New subject: Question regarding custom contextFactory for twisted.web.client.Agent

...

We do host a performance test suite here: http://speed.twistedmatrix.com http://speed.twistedmatrix.com/ and the benchmarks are here https://github.com/twisted-infra/twisted-benchmarks https://github.com/twisted-infra/twisted-benchmarks if your test is not adequately represented in an existing benchmark.

I'm working on the previously discussed change (ticket 9138) and finally took a (brief) look at the benchmark suite. Assuming master is the correct branch, from what I can tell the existing benchmarks for the Agent class use only HTTP, and the SSL tests are a lean client/server, not an HTTPS client/server. Am I missing something? Thanks! -Jason

Glyph

8:58 a.m.

New subject: Question regarding custom contextFactory for twisted.web.client.Agent

...

On May 21, 2017, at 9:41 PM, Jason Litzinger wrote:

...
We do host a performance test suite here: http://speed.twistedmatrix.com http://speed.twistedmatrix.com/ and the benchmarks are here https://github.com/twisted-infra/twisted-benchmarks https://github.com/twisted-infra/twisted-benchmarks if your test is not adequately represented in an existing benchmark.

I'm working on the previously discussed change (ticket 9138) and finally took a (brief) look at the benchmark suite. Assuming master is the correct branch, from what I can tell the existing benchmarks for the Agent class use only HTTP, and the SSL tests are a lean client/server, not an HTTPS client/server.

Am I missing something?

A quick glance at the tests confirms your suspicions: we test TLS, and we test HTTP, but we do not test HTTP over TLS. This is definitely something that could be rectified. Thanks for spotting it - please submit a PR to fix it :) -glyph

Jason Litzinger

23 May 23 May

12:38 a.m.

New subject: Question regarding custom contextFactory for twisted.web.client.Agent

...

Thanks for spotting it - please submit a PR to fix it :) Copy that, was planning on it, though originally the context was in comparison to an existing benchmark.

I assume the process/coding policies match submissions for Twisted Proper? I briefly searched for docs specific to benchmark updates but didn't see anything glaring. I'm sure I'll need some guidance as to the best way to do this in a fully isolated environment. For example, the host cert is somewhat tricky. The simplest thing would be to serve up a self-signed cert, but I think a realistic benchmark needs to validate a full chain and do hostname verification. Is a PR discussion the best place for these questions? Cheers, -Jason

Glyph

5:54 a.m.

New subject: Question regarding custom contextFactory for twisted.web.client.Agent

...

On May 22, 2017, at 5:38 PM, Jason Litzinger wrote:

...

SOURCE MATERIAL:

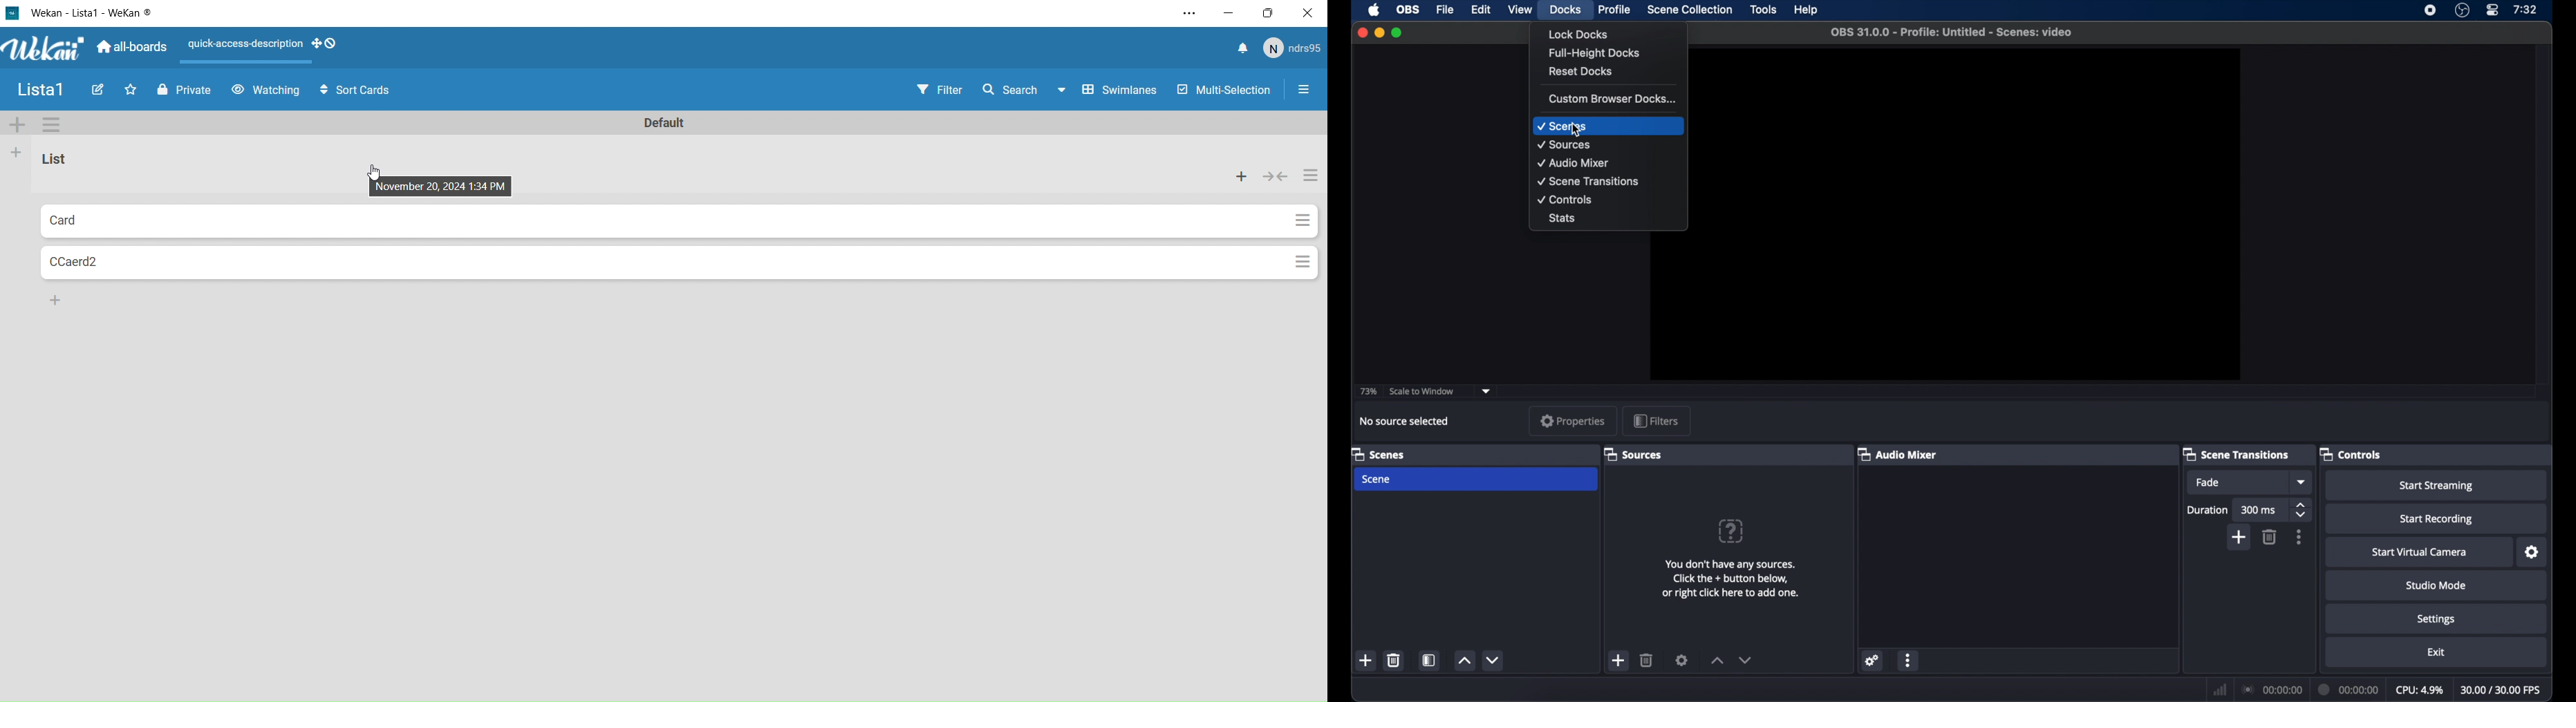 The height and width of the screenshot is (728, 2576). Describe the element at coordinates (1564, 219) in the screenshot. I see `stats` at that location.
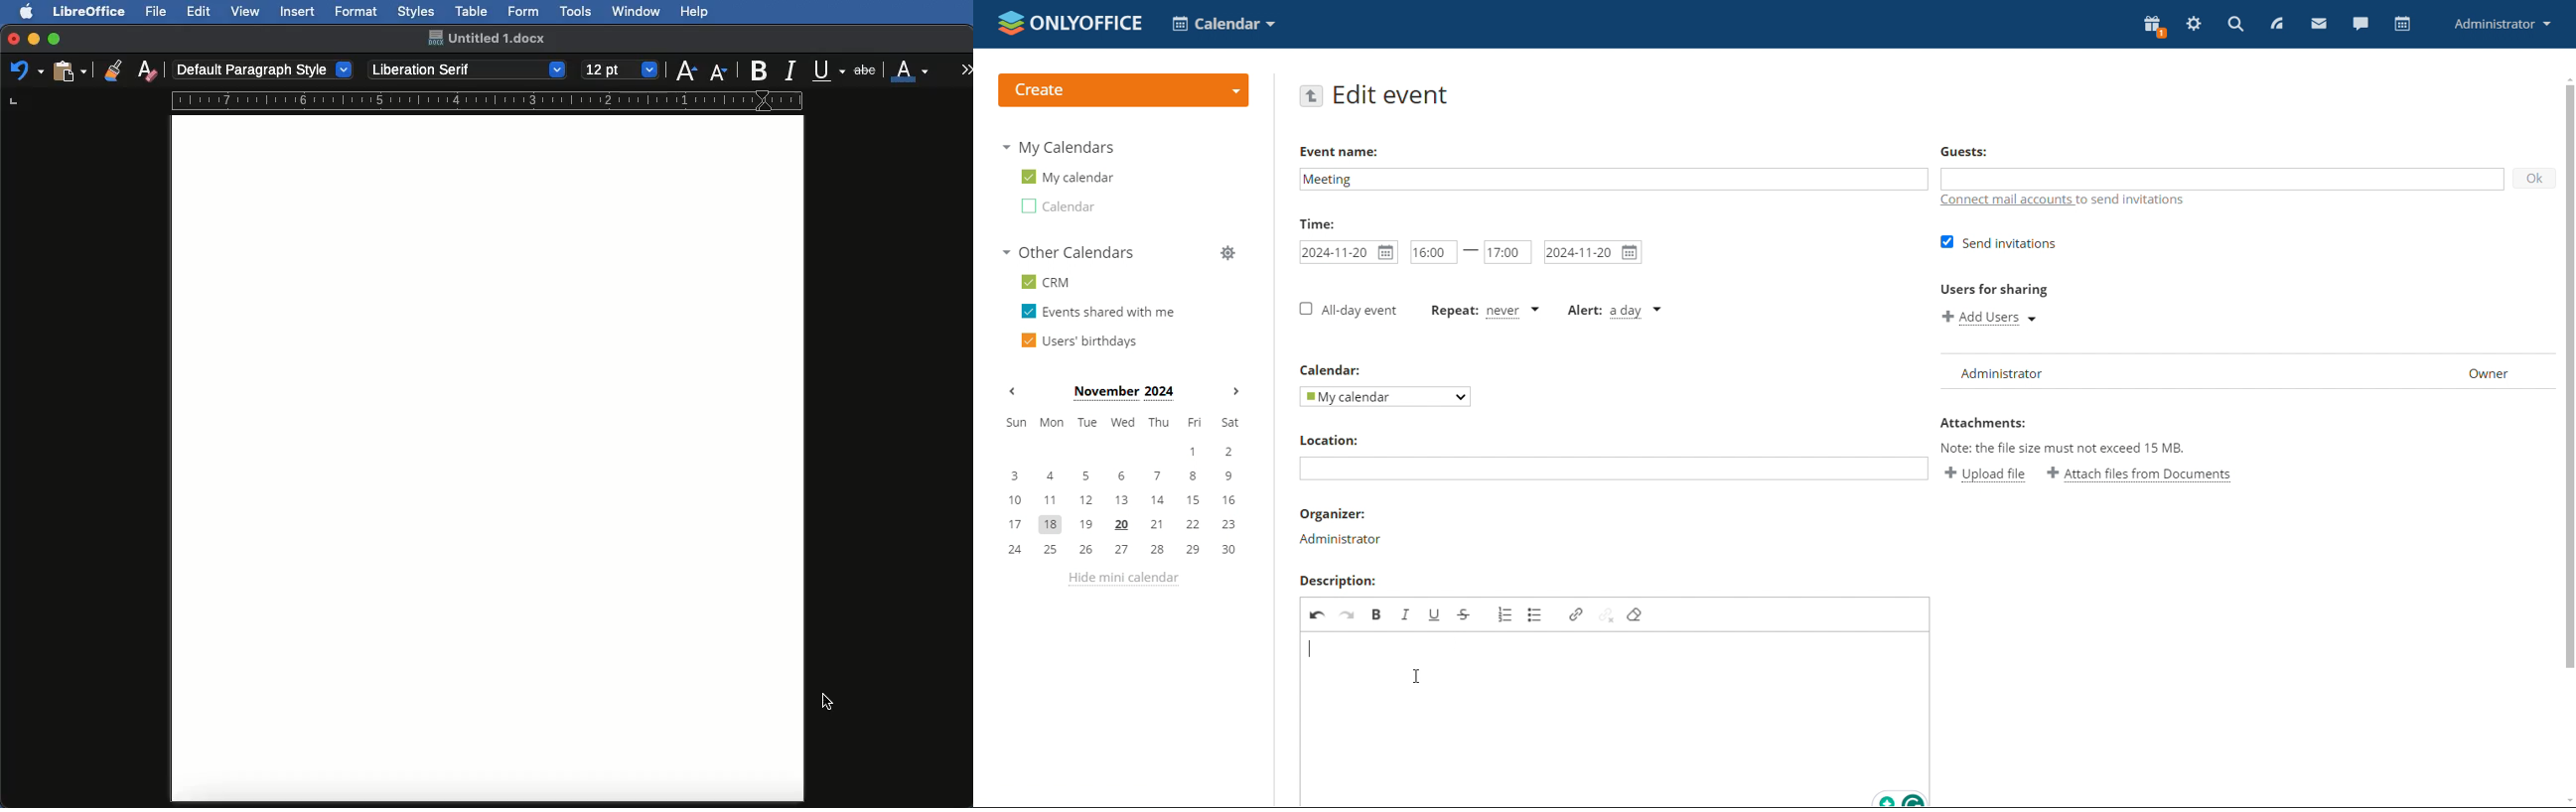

TASK 1:
According to the thread, what does glyph's look at the benchmark tests confirm is missing?
TASK 2:
Retype the passage from the thread starting at "A quick glance" and ending at "to an existing benchmark.".
The listing plays no part in this exercise.

EXERCISE SOLUTION 1:
The benchmarks test TLS and HTTP, but not HTTP over TLS.

EXERCISE SOLUTION 2:
A quick glance at the tests confirms your suspicions: we test TLS, and we test HTTP, but we do not test HTTP over TLS. This is definitely something that could be rectified. Thanks for spotting it - please submit a PR to fix it :) -glyph

Jason Litzinger

23 May 23 May

12:38 a.m.

New subject: Question regarding custom contextFactory for twisted.web.client.Agent

...

Thanks for spotting it - please submit a PR to fix it :) Copy that, was planning on it, though originally the context was in comparison to an existing benchmark.